Utilising Former Islamic State Combatants

The question of utilising former Islamic State combatants is not entirely left-field as there has been a range of voices expression different potential ways of their utilisation to serve preventative ends. One emerging perspective has emphasised how former combatants can play a preventative role, with former MI5 and MI6 chief, Richard Barrett, arguing that they can help explain “why going to fight abroad is a bad idea” and that ex-extremists are often the most successful at “undermining the terrorist narrative.” The ability to use extremists who “renounce violence” and are “genuinely remorseful,” according to this perspective, can provide a credible and persuasive message to stop the flow of people engaging in IS-related terrorism. Terrorism expert Peter Neumann argues that IS defector narratives can encourage others to leave the group and deter others from joining on the basis of their experience and credibility. Subsequently, he has recommended that the U.K. government needs to provide defectors the opportunity to speak out, assist them in their resettlement, and to remove legal disincentives that prevent them going public. An alternative would be to do nothing or continue with the current approach; however former Islamic State combatants are already returning and not all of them are prosecuted. In other words, these former combatant networks exist, they risk solidifying, and will be sharing their views and experiences, therefore it may be more effective in the long-run to co-opt and utilise them for positive ends.
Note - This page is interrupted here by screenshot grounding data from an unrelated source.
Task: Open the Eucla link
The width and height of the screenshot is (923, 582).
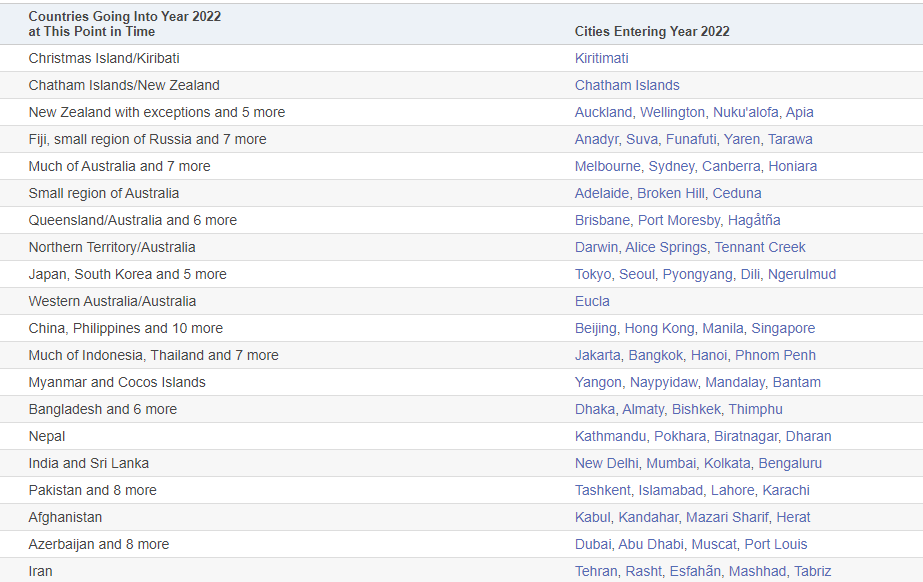Action: (x=592, y=301)
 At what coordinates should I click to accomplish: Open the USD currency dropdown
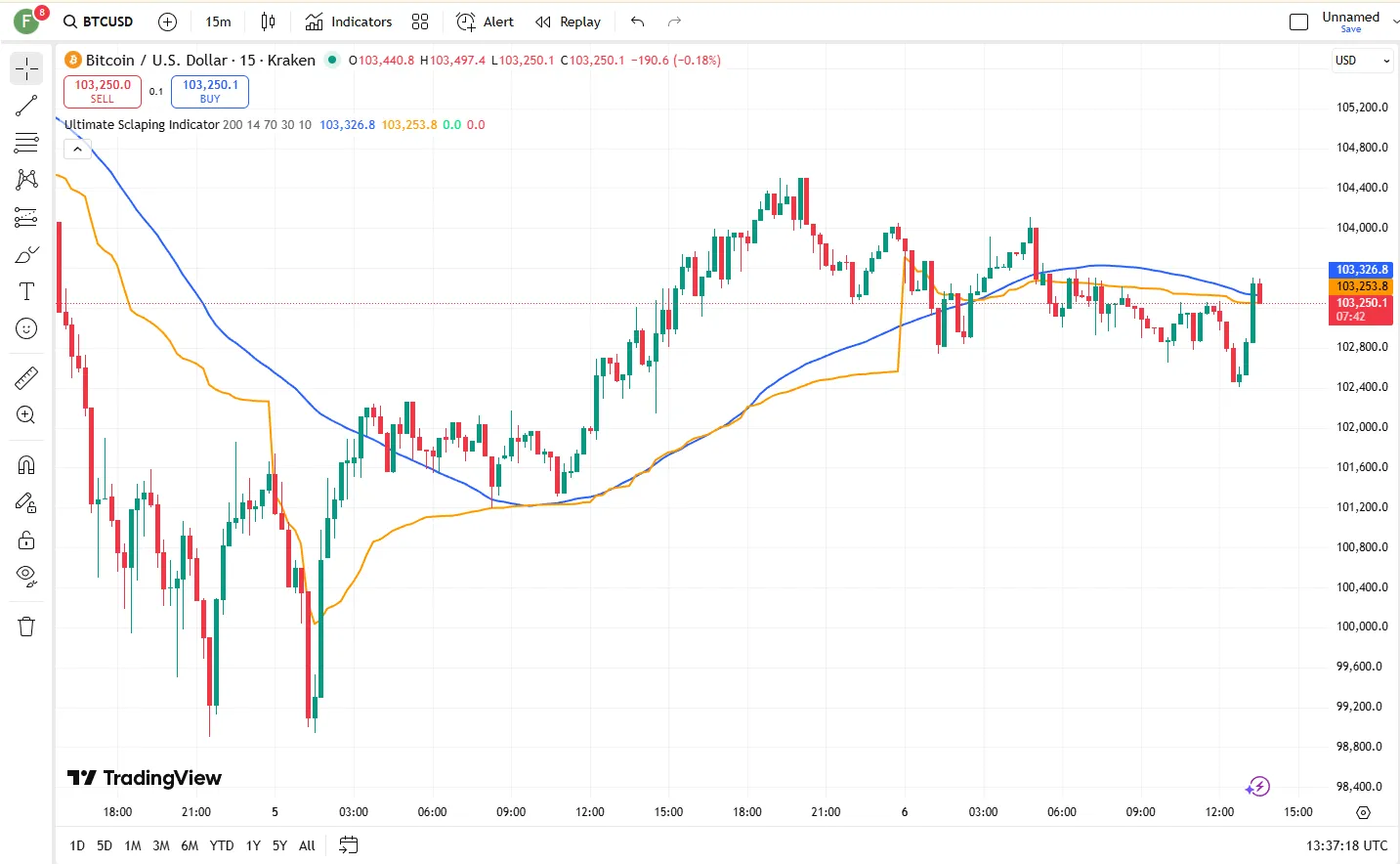point(1361,60)
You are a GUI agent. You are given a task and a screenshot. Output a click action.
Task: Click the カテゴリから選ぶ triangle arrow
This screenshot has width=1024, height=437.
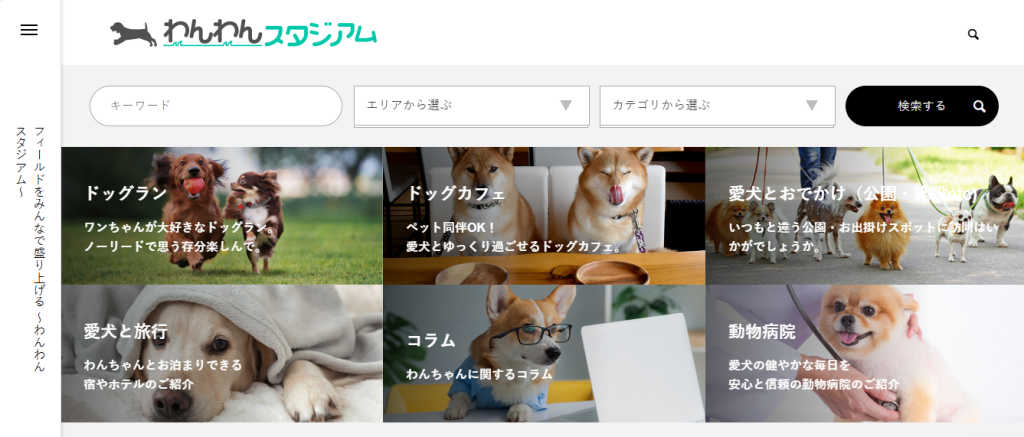coord(812,105)
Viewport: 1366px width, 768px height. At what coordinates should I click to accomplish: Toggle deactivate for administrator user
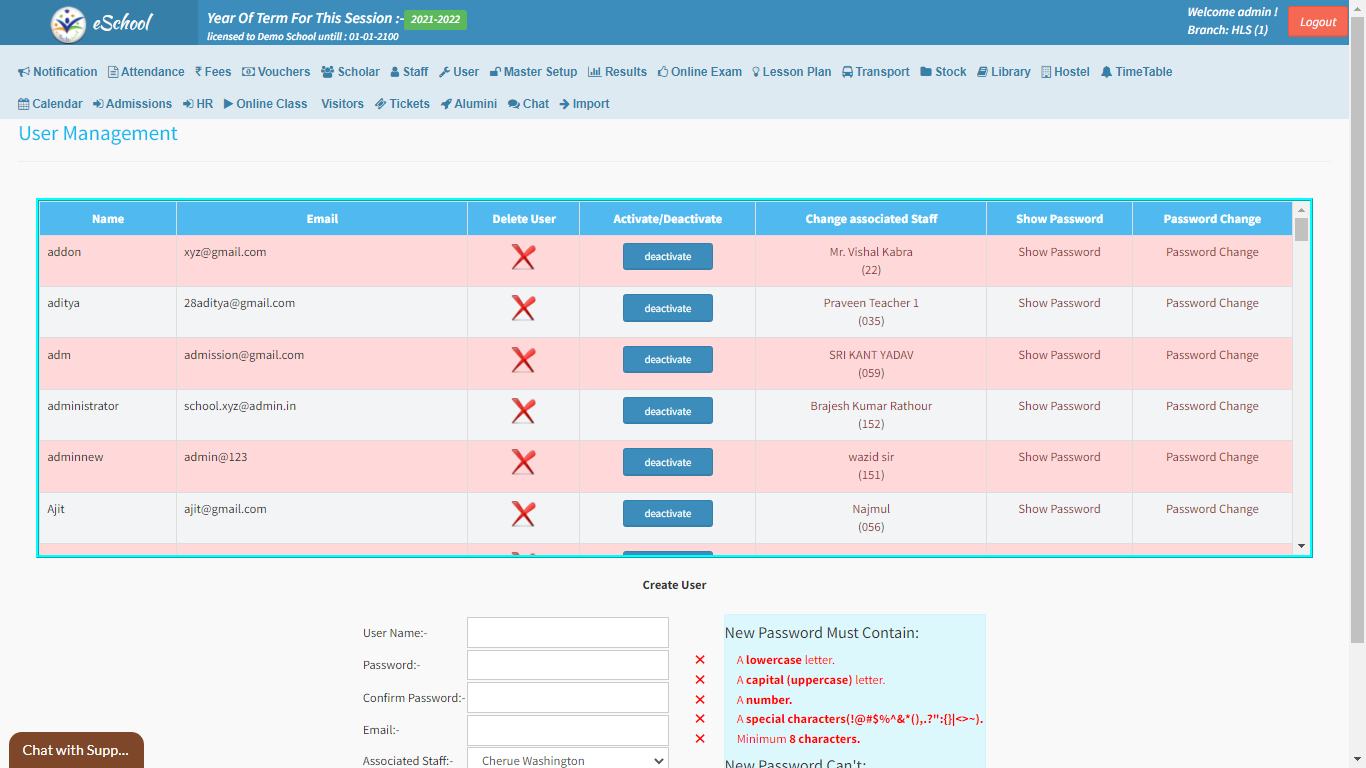click(667, 411)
There is clearly a potential role for former Islamic State combatants in preventing others engaging in such activities. The nature of utilisation could be minimalist (narrative-based), whereby third parties disseminate former combatant narratives. For example, one UK counter-terrorism official mentioned how they have distributed one specific article on Islamic State defector narratives to help people play a preventative role. A more controversial role would be a maximalist approach (narrative and network-based) like in Northern Ireland, whereby former combatants themselves engage in activities with the goal of prevention. Should the UK government consider enabling or facilitating former Islamic State combatants in a preventative capacity?

Former Combatants as a Conveyor-Belt to Terrorism?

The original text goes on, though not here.